## RAW DATA

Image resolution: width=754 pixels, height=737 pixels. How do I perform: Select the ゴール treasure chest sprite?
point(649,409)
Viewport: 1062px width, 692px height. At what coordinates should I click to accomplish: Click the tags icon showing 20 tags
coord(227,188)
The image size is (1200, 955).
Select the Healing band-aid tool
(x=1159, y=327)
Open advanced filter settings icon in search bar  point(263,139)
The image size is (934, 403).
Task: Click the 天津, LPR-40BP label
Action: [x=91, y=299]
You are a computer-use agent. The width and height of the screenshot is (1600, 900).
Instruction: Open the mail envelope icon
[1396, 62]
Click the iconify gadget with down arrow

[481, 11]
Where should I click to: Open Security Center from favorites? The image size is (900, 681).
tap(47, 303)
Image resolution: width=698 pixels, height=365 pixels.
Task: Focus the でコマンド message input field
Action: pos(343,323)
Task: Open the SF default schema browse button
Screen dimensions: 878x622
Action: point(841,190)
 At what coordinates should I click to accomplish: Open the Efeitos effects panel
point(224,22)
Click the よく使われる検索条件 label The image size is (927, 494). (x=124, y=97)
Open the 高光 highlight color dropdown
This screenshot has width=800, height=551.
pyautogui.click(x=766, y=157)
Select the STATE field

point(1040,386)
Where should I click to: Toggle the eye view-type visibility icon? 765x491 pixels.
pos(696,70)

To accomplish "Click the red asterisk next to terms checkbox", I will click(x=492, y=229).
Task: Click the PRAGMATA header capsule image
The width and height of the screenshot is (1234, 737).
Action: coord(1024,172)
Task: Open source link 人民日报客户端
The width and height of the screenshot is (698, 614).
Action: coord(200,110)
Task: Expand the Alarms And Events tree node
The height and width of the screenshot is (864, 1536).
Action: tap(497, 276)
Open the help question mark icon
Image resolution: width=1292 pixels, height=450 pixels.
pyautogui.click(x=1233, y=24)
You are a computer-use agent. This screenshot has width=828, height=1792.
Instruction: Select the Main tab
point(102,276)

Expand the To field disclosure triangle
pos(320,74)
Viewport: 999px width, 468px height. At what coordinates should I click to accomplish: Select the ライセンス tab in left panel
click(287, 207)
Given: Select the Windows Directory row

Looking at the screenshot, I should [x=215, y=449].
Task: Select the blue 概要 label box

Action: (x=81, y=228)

## INSTRUCTIONS TO FOLLOW
Copy the stretch of the records above that runs from the line with "Viewport: 1062px width, 692px" through the line with "You are a computer-use agent. The". Both end lines belong in the copy, and nothing else does.

## WRITTEN RESPONSE
Viewport: 1062px width, 692px height. At what coordinates should I click to accomplish: Click the tags icon showing 20 tags
coord(227,188)
The image size is (1200, 955).
Select the Healing band-aid tool
(x=1159, y=327)
Open advanced filter settings icon in search bar  point(263,139)
The image size is (934, 403).
Task: Click the 天津, LPR-40BP label
Action: [x=91, y=299]
You are a computer-use agent. The width and height of the screenshot is (1600, 900).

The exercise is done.